TRY IT => Give again, exactly as written, each line of the material below starting at the line that contains "1372x886 pixels." and ending at the line that contains "Collapse the sidebar with the chevron arrow". Both ends count, and no other line does.

+===+

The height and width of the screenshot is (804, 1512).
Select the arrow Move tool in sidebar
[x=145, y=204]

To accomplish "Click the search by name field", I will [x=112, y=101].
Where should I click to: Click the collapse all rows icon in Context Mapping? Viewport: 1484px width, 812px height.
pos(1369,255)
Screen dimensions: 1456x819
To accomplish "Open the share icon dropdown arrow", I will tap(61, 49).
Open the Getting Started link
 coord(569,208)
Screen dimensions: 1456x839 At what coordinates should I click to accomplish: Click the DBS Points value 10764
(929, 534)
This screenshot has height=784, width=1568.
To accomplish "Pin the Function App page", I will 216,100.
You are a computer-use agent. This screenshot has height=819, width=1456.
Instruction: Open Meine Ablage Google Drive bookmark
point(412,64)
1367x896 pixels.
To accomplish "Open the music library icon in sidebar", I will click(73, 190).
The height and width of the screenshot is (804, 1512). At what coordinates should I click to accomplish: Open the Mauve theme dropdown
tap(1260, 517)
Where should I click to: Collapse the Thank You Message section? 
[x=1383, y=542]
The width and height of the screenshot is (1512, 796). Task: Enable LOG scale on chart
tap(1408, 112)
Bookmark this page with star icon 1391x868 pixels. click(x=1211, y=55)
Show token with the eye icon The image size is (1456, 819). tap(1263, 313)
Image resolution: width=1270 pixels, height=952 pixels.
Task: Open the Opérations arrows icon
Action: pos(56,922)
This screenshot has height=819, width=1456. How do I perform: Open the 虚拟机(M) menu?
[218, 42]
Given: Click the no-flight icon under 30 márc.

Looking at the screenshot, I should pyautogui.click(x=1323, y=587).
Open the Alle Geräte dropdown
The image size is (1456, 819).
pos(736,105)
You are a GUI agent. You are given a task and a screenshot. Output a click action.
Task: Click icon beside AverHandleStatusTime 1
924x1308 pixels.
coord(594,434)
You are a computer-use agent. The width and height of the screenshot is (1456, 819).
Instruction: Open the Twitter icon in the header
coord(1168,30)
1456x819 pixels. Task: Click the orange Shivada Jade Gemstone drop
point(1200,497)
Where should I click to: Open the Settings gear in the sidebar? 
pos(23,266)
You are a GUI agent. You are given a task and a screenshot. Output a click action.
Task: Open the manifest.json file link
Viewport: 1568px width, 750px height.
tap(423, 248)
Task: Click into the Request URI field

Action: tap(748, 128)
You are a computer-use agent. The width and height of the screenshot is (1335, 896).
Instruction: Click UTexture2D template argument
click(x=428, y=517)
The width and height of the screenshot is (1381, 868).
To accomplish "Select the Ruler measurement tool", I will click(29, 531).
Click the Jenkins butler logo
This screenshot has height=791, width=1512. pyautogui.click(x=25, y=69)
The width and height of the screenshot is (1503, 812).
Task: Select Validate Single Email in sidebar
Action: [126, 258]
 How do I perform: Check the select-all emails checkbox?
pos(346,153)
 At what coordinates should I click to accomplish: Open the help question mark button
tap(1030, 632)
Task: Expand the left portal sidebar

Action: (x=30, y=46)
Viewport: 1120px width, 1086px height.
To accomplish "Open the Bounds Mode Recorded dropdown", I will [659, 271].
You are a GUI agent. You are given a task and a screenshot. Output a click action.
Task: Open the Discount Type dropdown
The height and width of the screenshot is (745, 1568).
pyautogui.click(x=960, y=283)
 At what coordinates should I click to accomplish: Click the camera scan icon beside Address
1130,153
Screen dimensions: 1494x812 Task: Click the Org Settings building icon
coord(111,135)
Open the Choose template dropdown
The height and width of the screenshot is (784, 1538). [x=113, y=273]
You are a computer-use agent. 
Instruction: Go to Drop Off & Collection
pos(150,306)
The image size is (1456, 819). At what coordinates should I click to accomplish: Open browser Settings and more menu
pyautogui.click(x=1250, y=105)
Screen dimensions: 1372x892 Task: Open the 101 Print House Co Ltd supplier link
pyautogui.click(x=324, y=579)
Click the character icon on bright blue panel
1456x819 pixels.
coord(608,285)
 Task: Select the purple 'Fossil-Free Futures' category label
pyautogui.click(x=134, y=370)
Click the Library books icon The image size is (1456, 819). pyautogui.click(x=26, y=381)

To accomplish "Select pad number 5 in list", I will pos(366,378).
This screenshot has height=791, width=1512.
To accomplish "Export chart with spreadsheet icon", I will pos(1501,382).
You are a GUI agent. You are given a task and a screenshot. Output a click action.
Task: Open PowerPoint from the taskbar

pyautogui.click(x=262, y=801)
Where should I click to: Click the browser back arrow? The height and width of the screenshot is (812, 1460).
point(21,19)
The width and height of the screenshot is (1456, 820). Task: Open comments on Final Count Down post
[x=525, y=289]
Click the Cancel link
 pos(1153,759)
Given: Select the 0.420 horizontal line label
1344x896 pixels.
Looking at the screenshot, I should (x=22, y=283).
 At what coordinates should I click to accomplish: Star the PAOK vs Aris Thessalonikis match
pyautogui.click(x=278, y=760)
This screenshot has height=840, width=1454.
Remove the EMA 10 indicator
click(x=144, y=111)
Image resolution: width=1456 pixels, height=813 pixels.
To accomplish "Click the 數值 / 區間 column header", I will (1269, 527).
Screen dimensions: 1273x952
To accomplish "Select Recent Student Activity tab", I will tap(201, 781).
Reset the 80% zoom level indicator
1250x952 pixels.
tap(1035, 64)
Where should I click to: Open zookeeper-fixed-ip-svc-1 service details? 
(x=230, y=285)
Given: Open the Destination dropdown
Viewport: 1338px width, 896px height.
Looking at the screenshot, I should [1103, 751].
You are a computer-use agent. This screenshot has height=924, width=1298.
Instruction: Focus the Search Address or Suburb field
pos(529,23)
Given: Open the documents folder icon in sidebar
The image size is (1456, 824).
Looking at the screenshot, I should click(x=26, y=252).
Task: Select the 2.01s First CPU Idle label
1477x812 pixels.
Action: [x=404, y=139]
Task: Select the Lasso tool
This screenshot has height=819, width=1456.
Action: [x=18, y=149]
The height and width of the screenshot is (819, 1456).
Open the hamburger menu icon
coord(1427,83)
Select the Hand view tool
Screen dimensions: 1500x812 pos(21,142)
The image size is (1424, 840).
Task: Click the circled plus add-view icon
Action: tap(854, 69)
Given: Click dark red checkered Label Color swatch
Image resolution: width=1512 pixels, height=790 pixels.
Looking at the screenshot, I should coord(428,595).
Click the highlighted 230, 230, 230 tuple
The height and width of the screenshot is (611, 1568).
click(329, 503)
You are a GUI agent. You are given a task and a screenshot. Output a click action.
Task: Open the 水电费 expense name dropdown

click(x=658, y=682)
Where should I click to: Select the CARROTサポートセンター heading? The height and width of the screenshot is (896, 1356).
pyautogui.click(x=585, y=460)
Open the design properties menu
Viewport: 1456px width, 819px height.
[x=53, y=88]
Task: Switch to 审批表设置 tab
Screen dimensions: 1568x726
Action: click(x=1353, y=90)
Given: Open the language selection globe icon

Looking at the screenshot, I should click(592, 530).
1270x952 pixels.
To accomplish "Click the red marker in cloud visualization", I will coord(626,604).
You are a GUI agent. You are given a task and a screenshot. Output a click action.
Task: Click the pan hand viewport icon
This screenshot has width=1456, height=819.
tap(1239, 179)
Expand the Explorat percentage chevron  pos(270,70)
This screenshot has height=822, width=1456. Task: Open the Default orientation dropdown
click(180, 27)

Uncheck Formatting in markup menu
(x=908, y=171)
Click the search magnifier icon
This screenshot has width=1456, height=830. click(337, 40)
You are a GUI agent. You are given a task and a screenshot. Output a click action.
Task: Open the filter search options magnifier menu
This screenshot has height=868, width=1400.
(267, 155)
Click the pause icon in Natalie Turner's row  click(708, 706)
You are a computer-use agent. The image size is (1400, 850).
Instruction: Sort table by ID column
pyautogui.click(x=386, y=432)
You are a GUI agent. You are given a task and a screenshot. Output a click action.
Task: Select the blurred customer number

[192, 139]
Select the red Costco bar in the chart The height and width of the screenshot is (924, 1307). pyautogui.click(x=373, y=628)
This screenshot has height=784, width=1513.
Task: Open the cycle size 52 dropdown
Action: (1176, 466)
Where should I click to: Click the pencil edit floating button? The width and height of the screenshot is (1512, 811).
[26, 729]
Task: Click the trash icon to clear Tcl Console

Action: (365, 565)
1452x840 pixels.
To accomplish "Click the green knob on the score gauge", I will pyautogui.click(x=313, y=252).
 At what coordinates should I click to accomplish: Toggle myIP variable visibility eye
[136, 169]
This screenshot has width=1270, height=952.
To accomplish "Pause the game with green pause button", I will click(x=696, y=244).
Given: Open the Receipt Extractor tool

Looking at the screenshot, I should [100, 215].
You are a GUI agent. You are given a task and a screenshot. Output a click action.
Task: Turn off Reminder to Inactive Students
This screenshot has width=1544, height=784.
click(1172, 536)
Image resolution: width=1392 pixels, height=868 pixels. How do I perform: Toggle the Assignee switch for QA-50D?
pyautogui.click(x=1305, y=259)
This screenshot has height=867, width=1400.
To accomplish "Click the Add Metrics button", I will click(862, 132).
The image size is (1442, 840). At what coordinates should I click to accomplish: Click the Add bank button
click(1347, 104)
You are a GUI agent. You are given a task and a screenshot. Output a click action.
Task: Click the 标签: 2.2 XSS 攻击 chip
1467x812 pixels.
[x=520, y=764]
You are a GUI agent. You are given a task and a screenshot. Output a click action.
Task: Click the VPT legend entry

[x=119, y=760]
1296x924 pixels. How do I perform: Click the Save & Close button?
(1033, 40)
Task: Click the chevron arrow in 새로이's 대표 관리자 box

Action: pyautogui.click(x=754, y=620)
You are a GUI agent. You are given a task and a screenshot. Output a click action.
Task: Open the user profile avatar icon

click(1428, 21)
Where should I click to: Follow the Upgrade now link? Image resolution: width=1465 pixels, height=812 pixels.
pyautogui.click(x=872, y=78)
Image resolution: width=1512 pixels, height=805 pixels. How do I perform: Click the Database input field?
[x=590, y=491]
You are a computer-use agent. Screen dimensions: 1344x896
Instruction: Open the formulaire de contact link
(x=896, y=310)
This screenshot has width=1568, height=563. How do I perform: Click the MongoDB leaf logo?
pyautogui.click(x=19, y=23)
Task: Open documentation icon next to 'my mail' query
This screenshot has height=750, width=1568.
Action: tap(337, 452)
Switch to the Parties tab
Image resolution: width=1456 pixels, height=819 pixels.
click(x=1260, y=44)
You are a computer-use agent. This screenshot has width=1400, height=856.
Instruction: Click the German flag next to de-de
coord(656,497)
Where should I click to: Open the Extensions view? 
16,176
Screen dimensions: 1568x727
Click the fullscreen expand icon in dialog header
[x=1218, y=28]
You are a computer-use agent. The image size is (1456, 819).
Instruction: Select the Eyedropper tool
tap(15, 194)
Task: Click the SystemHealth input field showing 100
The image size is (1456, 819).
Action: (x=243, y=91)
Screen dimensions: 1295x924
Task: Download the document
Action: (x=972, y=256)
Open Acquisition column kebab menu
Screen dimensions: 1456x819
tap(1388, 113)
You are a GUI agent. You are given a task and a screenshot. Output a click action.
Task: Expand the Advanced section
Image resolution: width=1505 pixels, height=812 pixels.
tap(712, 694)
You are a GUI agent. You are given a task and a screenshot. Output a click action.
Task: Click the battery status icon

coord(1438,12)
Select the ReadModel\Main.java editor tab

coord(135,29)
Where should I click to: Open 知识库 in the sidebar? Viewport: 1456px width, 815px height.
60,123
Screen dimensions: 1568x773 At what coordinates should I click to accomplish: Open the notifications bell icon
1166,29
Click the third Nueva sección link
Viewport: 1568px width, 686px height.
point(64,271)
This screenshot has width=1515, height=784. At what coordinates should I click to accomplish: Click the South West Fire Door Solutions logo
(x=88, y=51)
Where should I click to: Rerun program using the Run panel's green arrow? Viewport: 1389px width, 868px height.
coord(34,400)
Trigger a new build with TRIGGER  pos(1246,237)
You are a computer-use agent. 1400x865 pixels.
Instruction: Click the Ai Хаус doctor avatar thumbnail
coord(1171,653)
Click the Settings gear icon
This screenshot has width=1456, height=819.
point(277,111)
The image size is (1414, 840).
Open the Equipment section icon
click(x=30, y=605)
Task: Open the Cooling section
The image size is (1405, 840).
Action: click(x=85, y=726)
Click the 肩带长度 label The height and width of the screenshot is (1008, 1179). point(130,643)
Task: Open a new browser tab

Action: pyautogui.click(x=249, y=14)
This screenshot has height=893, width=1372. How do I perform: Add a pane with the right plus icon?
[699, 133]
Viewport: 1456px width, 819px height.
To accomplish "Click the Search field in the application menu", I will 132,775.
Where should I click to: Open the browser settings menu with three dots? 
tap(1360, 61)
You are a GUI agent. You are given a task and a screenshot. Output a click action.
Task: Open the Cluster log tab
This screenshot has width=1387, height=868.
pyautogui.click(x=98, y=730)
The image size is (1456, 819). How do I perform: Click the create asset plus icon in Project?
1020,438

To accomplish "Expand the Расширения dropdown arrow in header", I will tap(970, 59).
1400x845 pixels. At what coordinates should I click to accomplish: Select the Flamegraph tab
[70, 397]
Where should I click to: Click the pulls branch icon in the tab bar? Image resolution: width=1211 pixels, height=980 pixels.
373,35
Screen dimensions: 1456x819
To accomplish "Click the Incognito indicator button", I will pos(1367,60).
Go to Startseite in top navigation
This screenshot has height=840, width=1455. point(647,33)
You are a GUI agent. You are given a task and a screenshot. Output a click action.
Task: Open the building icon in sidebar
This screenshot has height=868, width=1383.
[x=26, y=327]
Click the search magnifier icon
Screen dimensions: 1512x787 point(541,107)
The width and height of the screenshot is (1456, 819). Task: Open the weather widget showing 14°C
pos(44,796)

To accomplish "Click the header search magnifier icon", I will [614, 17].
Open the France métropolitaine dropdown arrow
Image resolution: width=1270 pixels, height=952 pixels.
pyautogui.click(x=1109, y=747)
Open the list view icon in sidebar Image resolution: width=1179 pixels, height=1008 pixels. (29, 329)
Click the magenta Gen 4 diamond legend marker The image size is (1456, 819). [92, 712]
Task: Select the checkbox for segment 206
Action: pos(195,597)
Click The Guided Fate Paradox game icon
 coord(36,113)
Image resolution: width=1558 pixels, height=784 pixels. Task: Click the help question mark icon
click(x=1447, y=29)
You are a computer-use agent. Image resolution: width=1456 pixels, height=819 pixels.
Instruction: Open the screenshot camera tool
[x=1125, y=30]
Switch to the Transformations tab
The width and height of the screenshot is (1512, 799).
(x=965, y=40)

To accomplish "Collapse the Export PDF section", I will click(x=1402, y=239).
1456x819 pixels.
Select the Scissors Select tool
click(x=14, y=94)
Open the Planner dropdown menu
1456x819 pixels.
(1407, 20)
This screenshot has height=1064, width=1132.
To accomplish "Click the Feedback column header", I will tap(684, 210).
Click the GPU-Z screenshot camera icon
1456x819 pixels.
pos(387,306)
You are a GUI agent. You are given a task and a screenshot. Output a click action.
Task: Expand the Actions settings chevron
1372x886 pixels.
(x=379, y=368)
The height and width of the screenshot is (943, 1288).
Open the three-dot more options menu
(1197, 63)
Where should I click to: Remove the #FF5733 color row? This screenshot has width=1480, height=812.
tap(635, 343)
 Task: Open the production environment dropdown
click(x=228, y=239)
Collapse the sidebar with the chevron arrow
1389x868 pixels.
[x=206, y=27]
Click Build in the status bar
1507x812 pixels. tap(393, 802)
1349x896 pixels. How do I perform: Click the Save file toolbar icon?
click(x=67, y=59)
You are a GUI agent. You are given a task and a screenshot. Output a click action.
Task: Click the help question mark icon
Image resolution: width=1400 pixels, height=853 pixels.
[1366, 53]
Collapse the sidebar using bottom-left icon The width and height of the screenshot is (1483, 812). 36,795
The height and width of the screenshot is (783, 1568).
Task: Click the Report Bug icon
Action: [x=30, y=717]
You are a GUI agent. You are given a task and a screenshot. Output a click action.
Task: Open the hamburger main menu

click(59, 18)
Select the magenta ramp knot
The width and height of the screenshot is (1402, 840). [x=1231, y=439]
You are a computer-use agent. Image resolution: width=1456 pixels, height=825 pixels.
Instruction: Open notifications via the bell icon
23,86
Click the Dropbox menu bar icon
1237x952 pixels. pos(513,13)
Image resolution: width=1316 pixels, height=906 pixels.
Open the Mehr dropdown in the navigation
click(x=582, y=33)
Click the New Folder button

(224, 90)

+===+

TASK SOLUTION =>
1372x886 pixels.
(x=379, y=368)
The height and width of the screenshot is (943, 1288).
Open the three-dot more options menu
(1197, 63)
Where should I click to: Remove the #FF5733 color row? This screenshot has width=1480, height=812.
tap(635, 343)
 Task: Open the production environment dropdown
click(x=228, y=239)
Collapse the sidebar with the chevron arrow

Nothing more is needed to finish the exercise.